§ **Problem description**: The lines to extract begin at the line that contains "Viewport: 641px width, 405px height." and run through the last line of the listing; reproduce them exactly, minus any pictures.

§ **Records for the exercise**:
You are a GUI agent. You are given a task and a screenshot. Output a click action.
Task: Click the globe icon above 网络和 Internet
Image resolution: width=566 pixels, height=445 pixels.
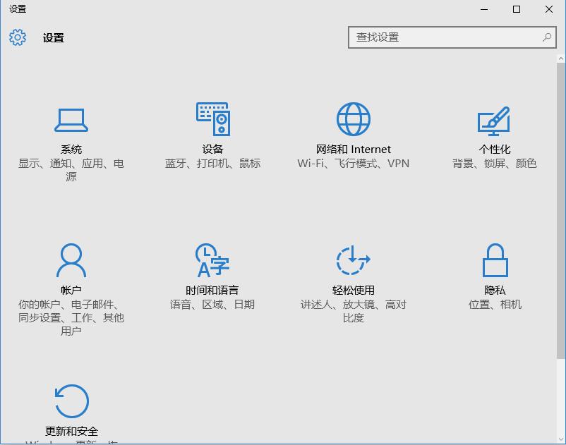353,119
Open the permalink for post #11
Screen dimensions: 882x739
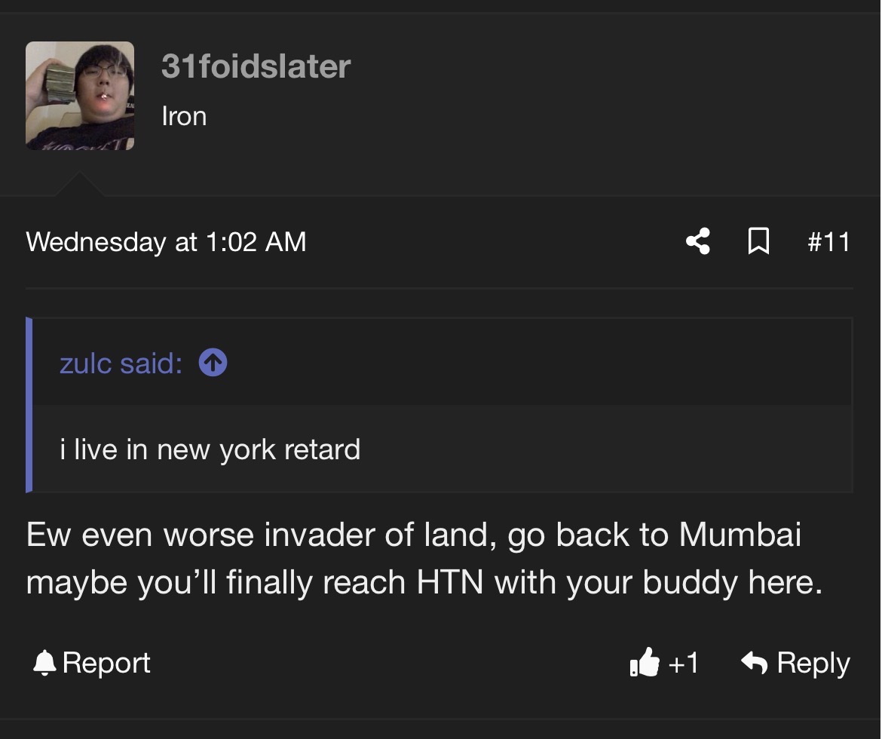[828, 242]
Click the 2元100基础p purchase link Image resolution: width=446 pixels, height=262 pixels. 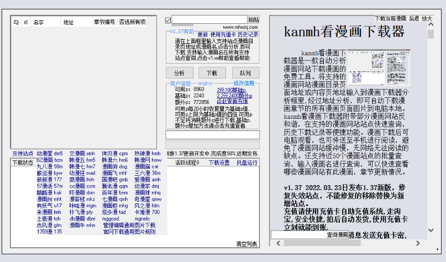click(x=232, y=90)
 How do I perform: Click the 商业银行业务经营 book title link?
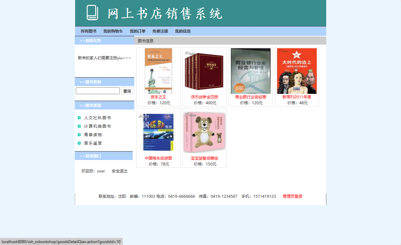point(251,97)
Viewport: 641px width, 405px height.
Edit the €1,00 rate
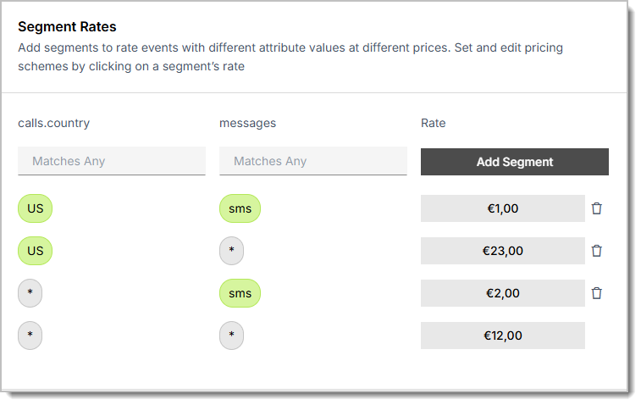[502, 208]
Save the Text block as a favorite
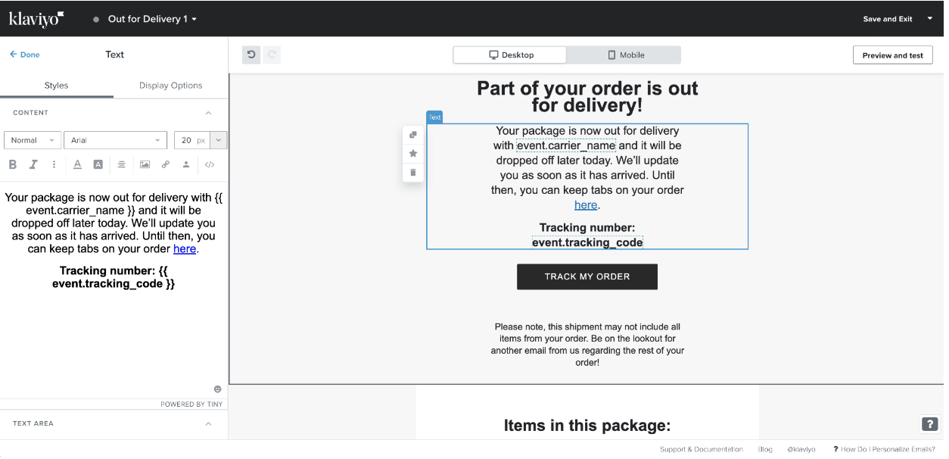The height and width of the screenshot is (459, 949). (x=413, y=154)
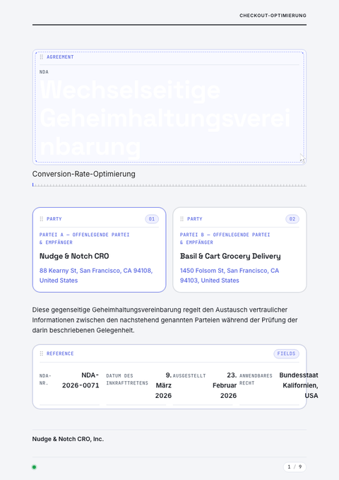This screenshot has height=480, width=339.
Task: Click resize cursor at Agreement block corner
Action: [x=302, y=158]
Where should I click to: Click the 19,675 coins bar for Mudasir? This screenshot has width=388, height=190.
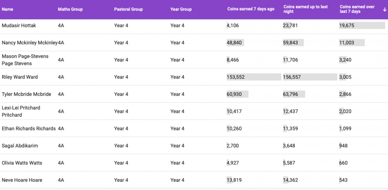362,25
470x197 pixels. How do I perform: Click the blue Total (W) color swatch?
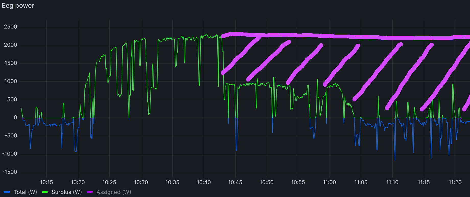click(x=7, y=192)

§ **Answer area**:
Viewport: 641px width, 405px height.
Edit the €1,00 rate
[502, 208]
Save the Text block as a favorite
The height and width of the screenshot is (459, 949). (x=413, y=154)
This screenshot has height=480, width=339.
Task: Click resize cursor at Agreement block corner
Action: [x=302, y=158]
Where should I click to: Click the 19,675 coins bar for Mudasir? This screenshot has width=388, height=190.
362,25
470x197 pixels. How do I perform: Click the blue Total (W) color swatch?
click(x=7, y=192)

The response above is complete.